The facility was now open for business, said the company’s managing director Atose Aguele in an exclusive interview at the company’s LPG-handling facility.

Business Report visited the facility recently.

In South Africa, some LPG is produced from local refineries, and additional product is imported into the country and received via sea.

Aguele said the company, which was established in 2007, would initially use a ship-to-truck and truck-to-plant method when importing gas to its storage facility, which was at this point the most cost-effective method.

Asked why they opted for this method instead of using a pipeline, which is generally a much cheaper and more efficient option, Avedia director Susan Anne Dean said the company had no pipeline of its own and they would have to use the Sunrise Energy pipeline.

However, Dean said despite the more efficient pipeline being known to be a cheaper option, the rates charged by Sunrise outweighed the ship-to-truck option.

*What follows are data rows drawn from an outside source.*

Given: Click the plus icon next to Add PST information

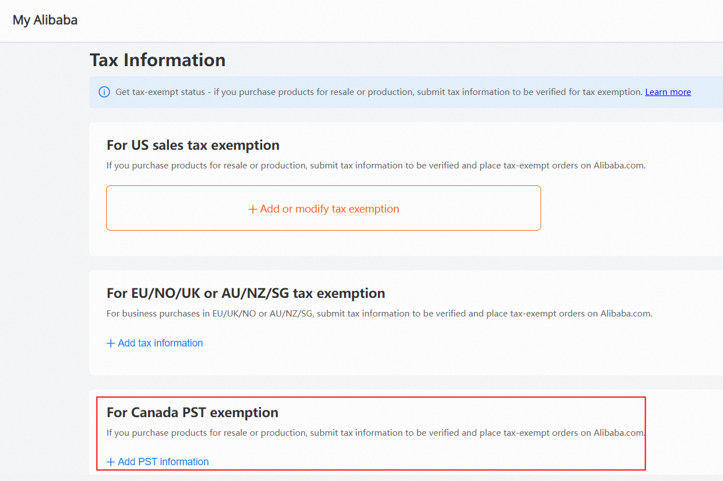Looking at the screenshot, I should click(111, 462).
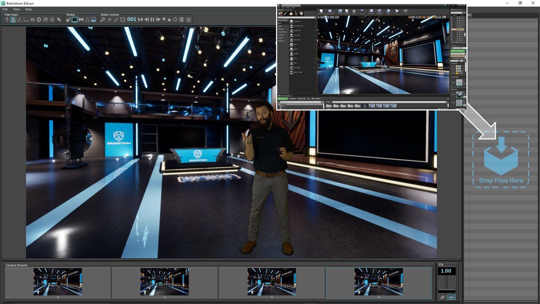The image size is (540, 304).
Task: Click the magnifier zoom icon in Slides Control
Action: pos(103,19)
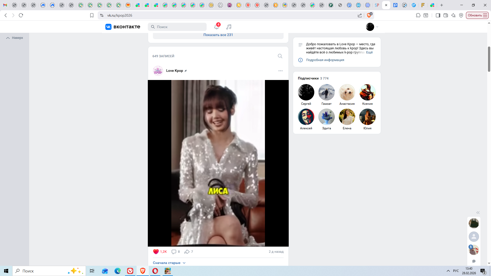
Task: Open the VK music note icon
Action: click(229, 27)
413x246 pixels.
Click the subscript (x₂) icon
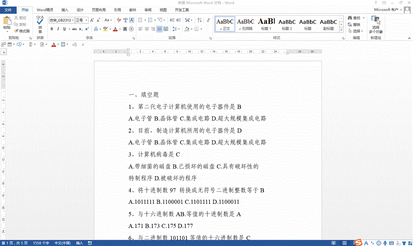click(81, 29)
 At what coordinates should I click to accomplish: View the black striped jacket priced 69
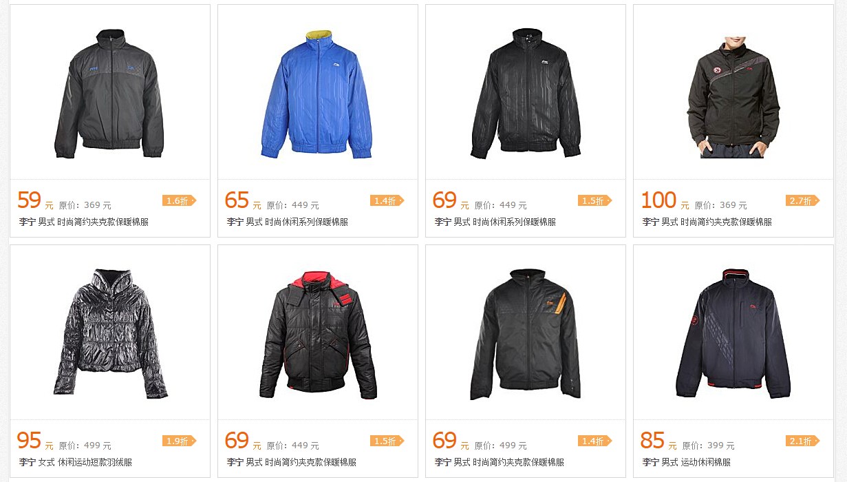pos(526,94)
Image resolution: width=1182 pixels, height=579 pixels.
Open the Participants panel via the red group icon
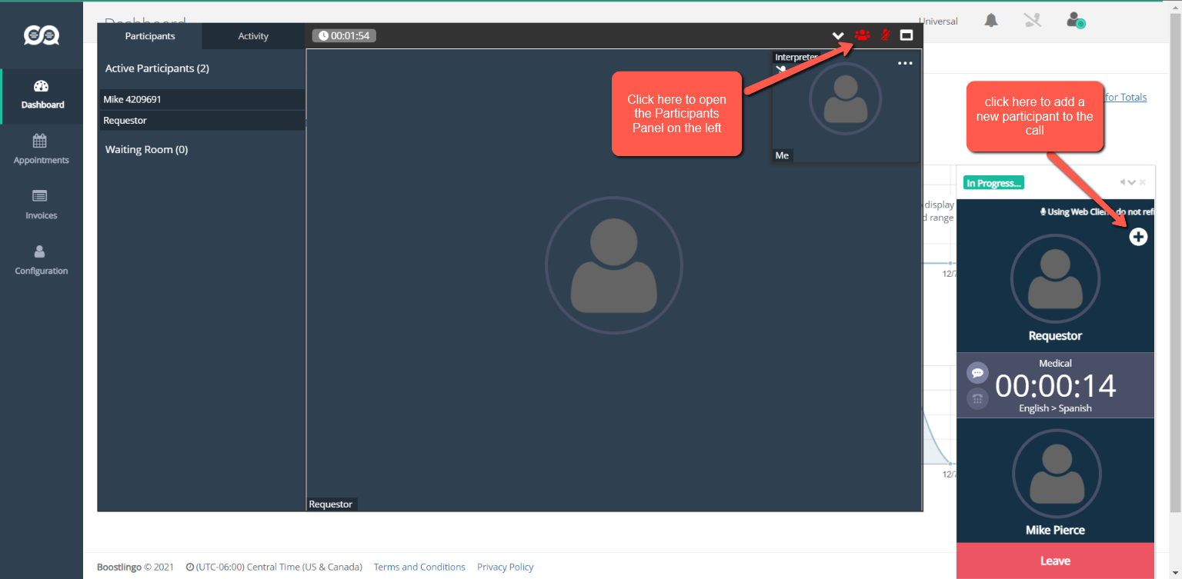[863, 35]
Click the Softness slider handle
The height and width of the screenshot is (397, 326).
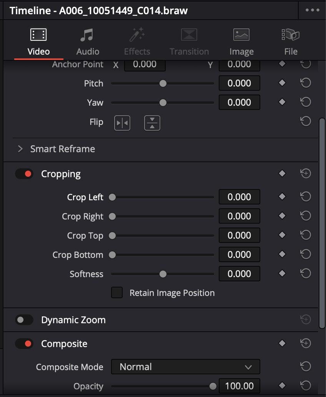click(x=163, y=274)
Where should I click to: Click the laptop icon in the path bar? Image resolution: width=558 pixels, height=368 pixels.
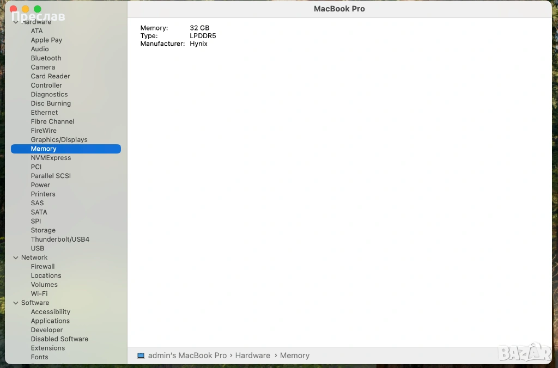tap(141, 355)
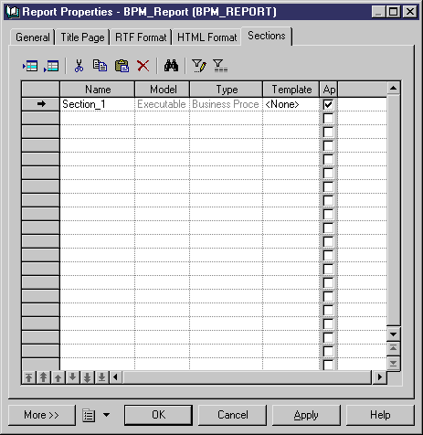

“Using a pipeline, we would transport 500 tons of product per hour compared to the ship-to-truck and truck-to-plant’s 22 tons per hour, and it is still more economical for us to use the truck,” she said.

Addressing costs

Aguele said the company was in the process of addressing the pipeline costs.

The prices paid by consumers for imported LPG are dependent on the cost of the product, the sea freight, cost of storage and handling, plus final distribution.

Seaborne LPG is traded globally, and one of the major international pricing benchmarks is the Saudi contract price (CP). The CP is published monthly and the March 2017 CP prices for propane and butane, the main components of LPG, were $480 (R6260) and $600 a ton, respectively.

Avedia’s R250m facility has a 4000 ton capacity. In the sub- Saharan region, the most recent significant terminal was opened in March 2014 in Mauritius. This 15000 ton capacity facility was built by Petredec at an equivalent of about R600m.

When the product is handled through an import terminal, throughput charges are a common means that terminal operators recover capital costs.

In October 2012, the Department of Energy (DoE) released a discussion document on the review of the maximum refinery gate price. In that white paper, the DoE proposed a fee of R350 a ton for storage and handling at coastal terminals.

Aguele said Avedia had proposed a storage tariff with an optimum throughput of R400 to R500 a ton.

Globally, the current throughput tariffs vary from about $20 to $40 a ton.